Google Glass seemed at first like it might be a truly new technology, until its pricing made it completely inaccessible. Also it didn't seem that cool, did it? It was just a *screen* in front of your eyes, but that was it ... so what if it shaved off a few seconds off you having to pull your smartphone out of your pocket? It wasn't essentially new.

That looks like it's changed now.

Ladies and gentleman, let me introduce you to the Microsoft HoloLens.

1: Start here, get your mind blown: Introductory Video


2: Go behind the scenes, meeting the people: Deeper Down the Rabbit Hole


3: Finally, click here to see that this actually IS a real thing: Microsoft HoloLens Website

My initial thoughts are that this is awesome. I fully agree that staring at a screen (or a variety of them) has always felt too restrictive. We need technology to wrap around us to become truly interactive, rather than just simulating that. Finally, we might have it.

Is this going to change our lives, however, and will it be for the better?

My wife is uneasy about it. She rightly pointed out that it's going to lead to people hating their 'real' lives even more, as they wrap themselves into false digital realities. I don't have to be a psychologist to say that there's going to be very real psychological strain as a result.

That's nothing new either though. We're already feeling the pain of information overload, and this new technology promises to take that to a whole new scary level ... assuming the head-set gets smaller and less intrusive, we're going to be opening ourselves up to living in an 'always on' digital world, while our physical minds just don't have the capacity to process all that information.

I'm not advocating living 'off the grid' with tin-foil wrapped around your head, but I do think that it's going to be a very dangerous technology for a lot of people who lack self-control. Look around you: does 'self-control' come to mind as a term which we'd describe modern society anyway?

I currently don't have Skype open all the time. I currently have very few Facebook friends. I currently don't bother following Twitter. These are all active efforts I'm taking to protect myself from digital overload - or the psychosis of staring at a screen and hitting 'refresh' constantly, hoping that somebody, somewhere, will say something that improves my life dramatically for the better (and of course that never happens).

That won't change for me in a more interactive digital world. But I do wonder what the costs will be for playing Grand Theft Auto in full immersive 3D, for example, and shooting an endless stream of gangsters in the face. Will I feel guilty? Will I feel less discouraged about murdering people in real life? Will the line between reality and make-believe become even more blurred?

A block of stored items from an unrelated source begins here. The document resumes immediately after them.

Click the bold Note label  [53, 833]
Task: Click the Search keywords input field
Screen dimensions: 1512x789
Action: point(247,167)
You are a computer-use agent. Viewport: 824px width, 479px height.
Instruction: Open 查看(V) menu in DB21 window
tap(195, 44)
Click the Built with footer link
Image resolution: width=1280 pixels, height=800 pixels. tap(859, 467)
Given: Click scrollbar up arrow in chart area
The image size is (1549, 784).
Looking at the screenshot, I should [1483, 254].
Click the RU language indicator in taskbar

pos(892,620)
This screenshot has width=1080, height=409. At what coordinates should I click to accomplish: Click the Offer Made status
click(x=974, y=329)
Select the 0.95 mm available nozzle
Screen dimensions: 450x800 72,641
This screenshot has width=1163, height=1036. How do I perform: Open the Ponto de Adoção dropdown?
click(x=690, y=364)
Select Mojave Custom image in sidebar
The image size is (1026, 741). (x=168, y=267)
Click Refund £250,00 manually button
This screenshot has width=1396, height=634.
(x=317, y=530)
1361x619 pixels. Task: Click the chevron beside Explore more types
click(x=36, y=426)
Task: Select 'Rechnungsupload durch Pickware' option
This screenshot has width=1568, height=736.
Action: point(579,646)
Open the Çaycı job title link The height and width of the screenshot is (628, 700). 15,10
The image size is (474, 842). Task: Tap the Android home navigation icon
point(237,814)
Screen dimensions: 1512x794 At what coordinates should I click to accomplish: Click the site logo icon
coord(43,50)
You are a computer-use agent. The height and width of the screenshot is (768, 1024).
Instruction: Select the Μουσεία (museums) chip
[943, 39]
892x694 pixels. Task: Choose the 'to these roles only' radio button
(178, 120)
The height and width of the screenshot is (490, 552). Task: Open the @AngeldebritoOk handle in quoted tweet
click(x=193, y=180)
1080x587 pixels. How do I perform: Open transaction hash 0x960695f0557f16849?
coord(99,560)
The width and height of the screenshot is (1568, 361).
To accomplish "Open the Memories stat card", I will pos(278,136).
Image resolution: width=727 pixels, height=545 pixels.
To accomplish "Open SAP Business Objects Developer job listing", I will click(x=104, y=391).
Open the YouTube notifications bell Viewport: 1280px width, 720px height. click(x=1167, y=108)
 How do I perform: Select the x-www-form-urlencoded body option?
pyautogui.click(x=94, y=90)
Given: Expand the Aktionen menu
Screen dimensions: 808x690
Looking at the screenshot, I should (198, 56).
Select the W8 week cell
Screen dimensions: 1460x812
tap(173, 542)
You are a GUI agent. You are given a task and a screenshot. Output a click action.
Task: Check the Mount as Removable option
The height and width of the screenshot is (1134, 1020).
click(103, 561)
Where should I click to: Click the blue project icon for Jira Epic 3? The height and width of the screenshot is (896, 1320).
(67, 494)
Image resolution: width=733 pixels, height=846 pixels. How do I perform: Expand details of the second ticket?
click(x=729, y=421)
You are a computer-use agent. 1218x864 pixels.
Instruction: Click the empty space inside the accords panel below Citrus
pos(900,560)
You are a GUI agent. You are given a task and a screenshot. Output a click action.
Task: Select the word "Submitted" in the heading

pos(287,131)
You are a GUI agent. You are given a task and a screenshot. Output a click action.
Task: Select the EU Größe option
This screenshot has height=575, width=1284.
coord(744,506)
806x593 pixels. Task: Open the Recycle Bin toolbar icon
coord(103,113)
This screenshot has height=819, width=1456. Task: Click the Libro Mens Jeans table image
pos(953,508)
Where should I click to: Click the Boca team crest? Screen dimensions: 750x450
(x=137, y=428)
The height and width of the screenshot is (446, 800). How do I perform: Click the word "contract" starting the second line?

I wonder how much the developers of this technology are thinking about its ethical consequences, and to what extent they can even be held accountable for however people end up utilising it. Does the maker of the very first gun turn in his grave whenever a child shoots another child in a 'gang' incident? Or would that have happened anyway, and we're just accentuating the flaws that humans carry in them anyway?

It's exhilarating. It's scary.

The next step will be crossing the divide completely ... uploading human consciousness into a digital realm. Immortality? Why not.

Is my generation going to be the one that never has to die? Let's wait and see. I think that's coming with Windows 20.